Start of Block

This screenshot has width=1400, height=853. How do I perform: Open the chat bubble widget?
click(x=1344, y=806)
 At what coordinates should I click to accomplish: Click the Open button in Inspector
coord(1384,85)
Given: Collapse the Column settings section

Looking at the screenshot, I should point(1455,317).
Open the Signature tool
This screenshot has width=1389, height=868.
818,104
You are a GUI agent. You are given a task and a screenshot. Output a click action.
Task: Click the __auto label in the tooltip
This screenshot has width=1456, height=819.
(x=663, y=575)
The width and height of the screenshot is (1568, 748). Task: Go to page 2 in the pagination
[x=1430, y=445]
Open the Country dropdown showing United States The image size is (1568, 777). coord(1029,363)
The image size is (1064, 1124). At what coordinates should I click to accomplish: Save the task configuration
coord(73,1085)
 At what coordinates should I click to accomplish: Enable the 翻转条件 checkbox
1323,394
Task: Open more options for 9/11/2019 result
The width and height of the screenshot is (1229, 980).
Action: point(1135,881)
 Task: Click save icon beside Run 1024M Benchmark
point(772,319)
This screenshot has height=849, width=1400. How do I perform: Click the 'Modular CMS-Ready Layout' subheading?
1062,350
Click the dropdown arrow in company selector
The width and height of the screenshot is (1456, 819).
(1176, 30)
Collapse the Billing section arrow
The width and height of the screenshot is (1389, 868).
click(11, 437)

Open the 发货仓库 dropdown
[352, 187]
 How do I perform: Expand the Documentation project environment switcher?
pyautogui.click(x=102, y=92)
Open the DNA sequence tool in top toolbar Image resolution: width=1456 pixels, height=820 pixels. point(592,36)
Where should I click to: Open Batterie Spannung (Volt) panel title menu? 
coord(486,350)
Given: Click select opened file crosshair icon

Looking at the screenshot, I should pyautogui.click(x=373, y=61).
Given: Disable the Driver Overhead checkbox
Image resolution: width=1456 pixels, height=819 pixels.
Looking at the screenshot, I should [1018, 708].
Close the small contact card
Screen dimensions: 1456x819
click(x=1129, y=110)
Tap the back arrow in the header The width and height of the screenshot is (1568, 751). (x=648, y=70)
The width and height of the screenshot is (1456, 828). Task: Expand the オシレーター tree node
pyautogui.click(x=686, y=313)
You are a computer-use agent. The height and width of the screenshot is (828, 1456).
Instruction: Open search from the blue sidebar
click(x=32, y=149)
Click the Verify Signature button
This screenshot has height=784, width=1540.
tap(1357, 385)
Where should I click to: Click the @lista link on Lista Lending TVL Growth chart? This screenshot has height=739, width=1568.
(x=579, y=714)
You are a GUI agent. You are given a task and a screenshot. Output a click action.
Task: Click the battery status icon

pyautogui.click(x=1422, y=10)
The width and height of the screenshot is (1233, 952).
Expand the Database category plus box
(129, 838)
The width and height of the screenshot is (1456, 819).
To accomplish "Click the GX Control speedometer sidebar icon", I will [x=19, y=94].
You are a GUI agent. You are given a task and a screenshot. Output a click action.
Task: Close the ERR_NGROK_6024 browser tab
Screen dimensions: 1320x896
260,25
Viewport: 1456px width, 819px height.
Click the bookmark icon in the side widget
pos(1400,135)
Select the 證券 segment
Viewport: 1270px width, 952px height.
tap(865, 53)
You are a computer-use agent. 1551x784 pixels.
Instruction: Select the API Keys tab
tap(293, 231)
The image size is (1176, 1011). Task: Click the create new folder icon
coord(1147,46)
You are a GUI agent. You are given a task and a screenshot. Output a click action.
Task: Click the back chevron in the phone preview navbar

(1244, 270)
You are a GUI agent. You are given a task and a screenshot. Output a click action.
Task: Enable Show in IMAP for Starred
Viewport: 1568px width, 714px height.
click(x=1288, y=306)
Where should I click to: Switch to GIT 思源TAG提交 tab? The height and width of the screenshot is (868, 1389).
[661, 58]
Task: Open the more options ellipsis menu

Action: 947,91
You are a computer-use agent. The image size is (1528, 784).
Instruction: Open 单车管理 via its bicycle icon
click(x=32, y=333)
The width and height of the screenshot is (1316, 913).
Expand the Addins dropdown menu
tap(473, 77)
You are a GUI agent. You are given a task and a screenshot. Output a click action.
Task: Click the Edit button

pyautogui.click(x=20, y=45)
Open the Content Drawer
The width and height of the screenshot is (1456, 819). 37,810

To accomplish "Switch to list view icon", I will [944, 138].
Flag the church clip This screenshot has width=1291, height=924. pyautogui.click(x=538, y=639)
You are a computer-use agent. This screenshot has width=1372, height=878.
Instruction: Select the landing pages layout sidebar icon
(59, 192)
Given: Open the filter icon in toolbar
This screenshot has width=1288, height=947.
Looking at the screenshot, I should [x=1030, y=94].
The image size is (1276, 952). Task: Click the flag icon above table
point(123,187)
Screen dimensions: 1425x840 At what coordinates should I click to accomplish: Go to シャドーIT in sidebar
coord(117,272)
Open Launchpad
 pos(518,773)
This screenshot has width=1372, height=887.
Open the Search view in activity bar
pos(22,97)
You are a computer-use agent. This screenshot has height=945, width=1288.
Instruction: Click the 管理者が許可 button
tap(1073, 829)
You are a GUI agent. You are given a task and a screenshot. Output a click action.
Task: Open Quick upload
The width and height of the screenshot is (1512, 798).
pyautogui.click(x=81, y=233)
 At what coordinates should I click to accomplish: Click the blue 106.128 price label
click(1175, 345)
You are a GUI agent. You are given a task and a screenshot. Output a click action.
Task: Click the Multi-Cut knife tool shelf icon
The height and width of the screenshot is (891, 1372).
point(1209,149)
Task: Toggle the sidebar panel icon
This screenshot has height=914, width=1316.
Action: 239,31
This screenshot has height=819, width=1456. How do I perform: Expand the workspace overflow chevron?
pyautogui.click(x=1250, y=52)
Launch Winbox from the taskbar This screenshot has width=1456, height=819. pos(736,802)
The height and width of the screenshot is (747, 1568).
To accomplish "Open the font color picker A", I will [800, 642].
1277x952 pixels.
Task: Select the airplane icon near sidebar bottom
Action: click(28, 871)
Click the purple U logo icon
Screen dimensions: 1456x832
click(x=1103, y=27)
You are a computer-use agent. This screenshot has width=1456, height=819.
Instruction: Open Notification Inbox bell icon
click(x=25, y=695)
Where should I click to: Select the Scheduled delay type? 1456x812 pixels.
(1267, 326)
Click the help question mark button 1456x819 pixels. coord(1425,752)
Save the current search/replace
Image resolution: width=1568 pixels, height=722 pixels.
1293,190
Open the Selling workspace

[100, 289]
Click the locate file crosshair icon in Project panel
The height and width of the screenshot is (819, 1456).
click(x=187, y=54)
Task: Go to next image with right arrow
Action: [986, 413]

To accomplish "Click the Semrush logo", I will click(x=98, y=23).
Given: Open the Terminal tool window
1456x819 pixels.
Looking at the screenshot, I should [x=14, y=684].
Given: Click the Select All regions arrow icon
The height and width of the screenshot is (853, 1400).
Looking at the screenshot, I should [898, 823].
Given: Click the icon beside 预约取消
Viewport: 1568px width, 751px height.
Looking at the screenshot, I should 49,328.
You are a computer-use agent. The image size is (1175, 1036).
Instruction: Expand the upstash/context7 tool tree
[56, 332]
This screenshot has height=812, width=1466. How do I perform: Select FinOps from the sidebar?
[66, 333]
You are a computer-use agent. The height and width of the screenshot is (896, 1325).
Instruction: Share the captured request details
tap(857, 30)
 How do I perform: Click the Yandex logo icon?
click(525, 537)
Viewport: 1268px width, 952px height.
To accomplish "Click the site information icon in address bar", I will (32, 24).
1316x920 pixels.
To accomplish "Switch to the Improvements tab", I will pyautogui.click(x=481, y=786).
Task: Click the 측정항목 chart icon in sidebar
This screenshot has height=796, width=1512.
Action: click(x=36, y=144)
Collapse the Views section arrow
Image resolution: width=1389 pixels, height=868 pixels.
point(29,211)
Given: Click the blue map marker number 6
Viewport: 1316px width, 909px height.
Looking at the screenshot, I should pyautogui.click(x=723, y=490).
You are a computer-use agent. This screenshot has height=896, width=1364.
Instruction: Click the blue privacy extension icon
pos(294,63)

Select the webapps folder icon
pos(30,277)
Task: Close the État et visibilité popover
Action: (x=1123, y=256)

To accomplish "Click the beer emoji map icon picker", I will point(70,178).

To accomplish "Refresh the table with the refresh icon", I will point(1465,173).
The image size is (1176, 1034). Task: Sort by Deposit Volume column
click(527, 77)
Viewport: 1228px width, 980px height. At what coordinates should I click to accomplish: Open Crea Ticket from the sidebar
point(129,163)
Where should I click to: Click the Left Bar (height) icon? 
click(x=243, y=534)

End of Block

### Exercise objective
Return only the lines between the one holding "The width and height of the screenshot is (1456, 828)." and the one holding "is (828, 1456).", inclusive, exactly as they appear above.

### Your solution
The width and height of the screenshot is (1456, 828). Task: Expand the オシレーター tree node
pyautogui.click(x=686, y=313)
You are a computer-use agent. The height and width of the screenshot is (828, 1456).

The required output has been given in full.